At least there’s food in the fridge. And a room that’s his own. It’s a relief, after a couple of unsettling foster placements, to have a room that feels more like his own.
And he is free to roam the streets at night.
And to paint on walls.
Last night, though, things had gone wrong. Zeph begins to rock back and forth on the bed. The rocking doesn’t help. He can’t get what happened out of his mind.
He’d been looking all week for somewhere to put a new image he’d been planning, and yesterday he’d spied, on the way to school, the perfect spot. It was on the second floor of what looked like an abandoned warehouse on the path that ran along the railway line. This was the path he took when he walked to school. It would be good to walk along that path and know that a little bit of him was on the wall above.
So last night, when the trams had stopped and the suburb was sleeping, he’d left the apartment and made his way into the deserted building.
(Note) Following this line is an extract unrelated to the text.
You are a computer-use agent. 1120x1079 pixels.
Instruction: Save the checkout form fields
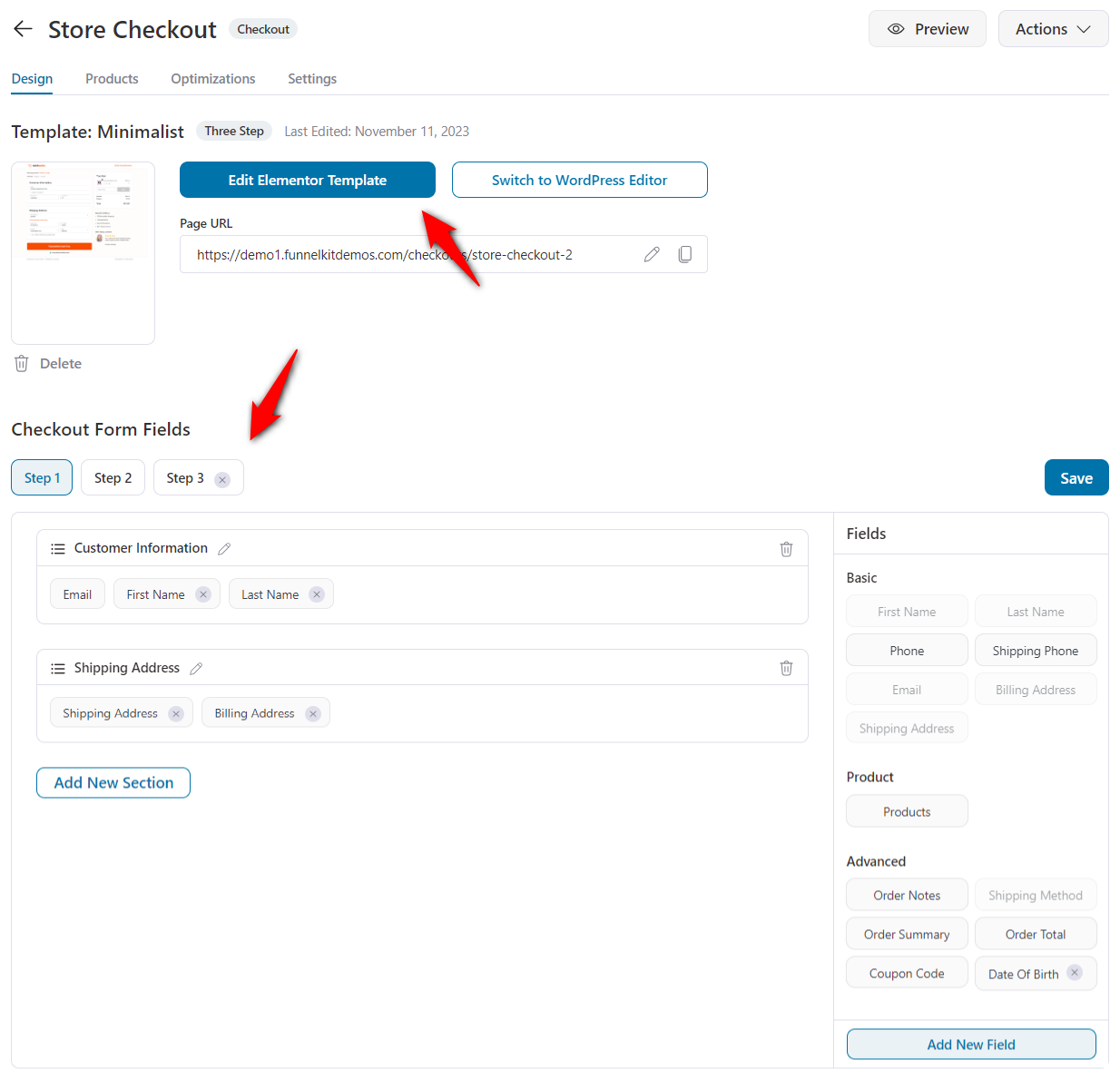pos(1076,477)
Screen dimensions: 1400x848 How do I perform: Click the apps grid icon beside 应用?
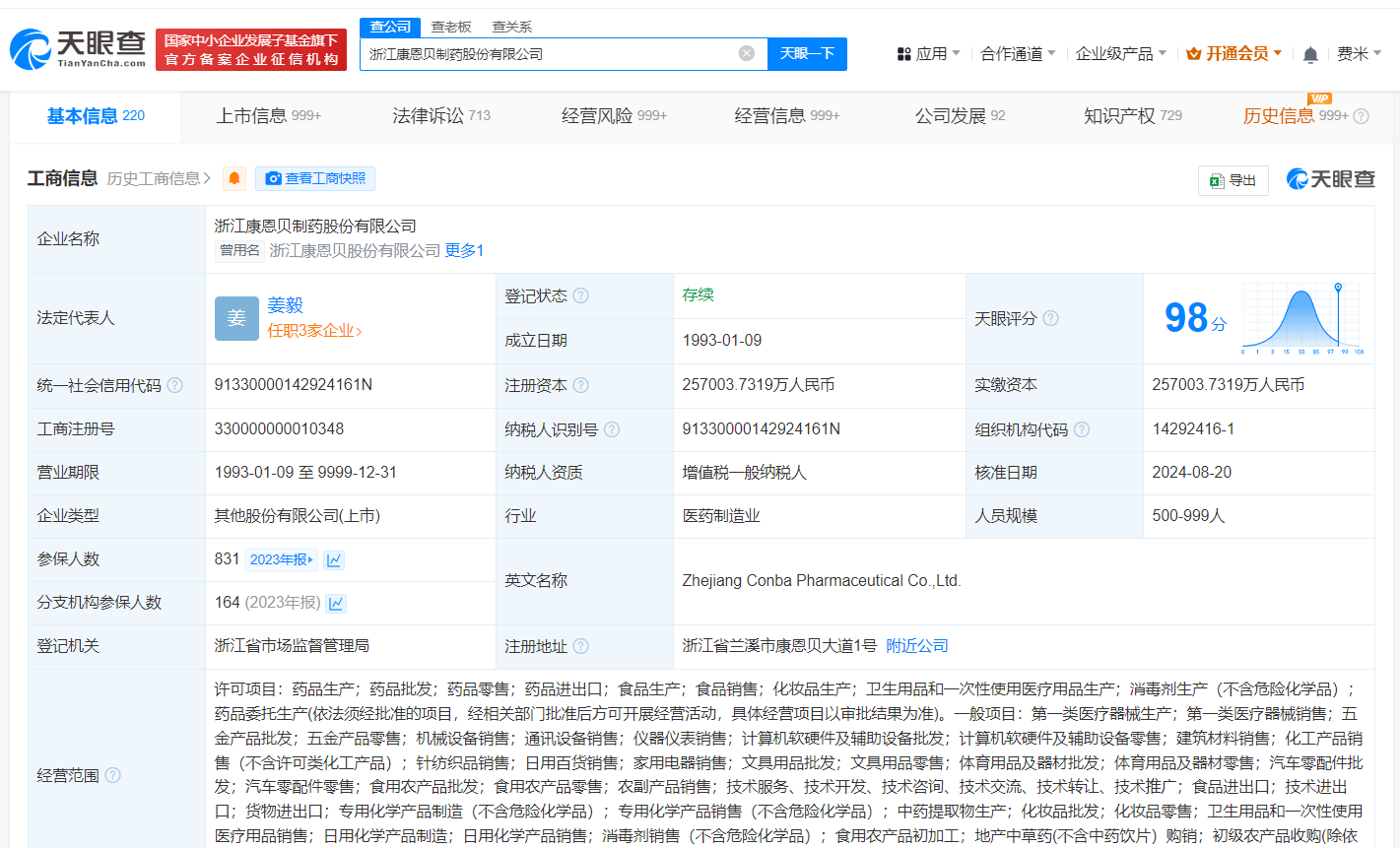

It wasn’t easy, with his shopping bag of paints and brushes, edging his way around the broken glass in the dark and through the ground-floor window. It was cold too. Very cold on this late autumn night. His fingers were numb as he fumbled with his phone, hoping its faint light would help him locate the stairs to the upper level.
Then, suddenly, he was aware of a smell. The unmistakable odour of death. Something had died in the warehouse and was beginning to rot. It wasn’t a small something either. A possum perhaps. A large rat. A stray cat.
Zeph turned and started to move towards the fresh air outside. Something scraped along the concrete floor behind him. He froze. All was suddenly silent again.
Very slowly Zeph began to inch forward again, towards the window. This time he noticed a slight tugging at his shoe, as if he was dragging something. He stopped and the scraping stopped. He moved and there it was again.
Don’t panic, he told himself. Turn on the phone.
He turned and trained the weak light on his foot. From his left shoe he could see a thread of some kind, and at the end of the thread a crumpled cardboard pizza box.
Relief.
But the smell was still there. And then something caught his eye, in a corner about three metres away.
A bunched shape.
And two eyes.
Two wide blank eyes staring.
Zeph bolted. Out the window. Down the path. Hardly aware of his surroundings. Just seeing in his mind the two blind eyes. And a bunched shape.
A dead body? It must have been a dead body.
He rocks, now, to and fro on the bed. The image seems imprinted on his retina. Two lifeless eyes. Staring.
Had he really seen a dead body?
Later that morning the English class is writing silently. Zeph isn’t writing. Zeph is drawing.
The teacher walks by his desk and Zeph covers his page.
‘Writing your usual eloquent epistle,’ says the teacher. Zeph hears the sarcasm but it doesn’t penetrate. He’s become immune to this teacher, whatever his name is. Jackson? Jensen? Rodney Something.
He waits until the teacher is back at the front of the room, then Zeph goes back to his drawing.
Two vacant eyes.
If he gets them onto paper, will they get out of his mind?
Perhaps he just imagined it. His mother told the story of how he called her through one night when he was seven or eight because he had seen a skeleton at the door. They’d been watching a silly comedy on TV, set in a haunted castle, and he’d gone to bed scared. And when he opened his eyes, there it was, standing at the door. A skeleton. Staring at him. He’d tried to scream but nothing had come out. He’d felt suffocated by his inability to move or shout. At last he managed a feeble wail, and his mother had come to see what was the matter. The skeleton disappeared as soon as she turned on the light. ‘You imagine things,’ she had said as she sat on his bed stroking his brow.
Has he imagined the dead body? Maybe. Probably.
But the image had become imprinted, and now he wants to draw it out. To do another painting one night. Of two staring eyes.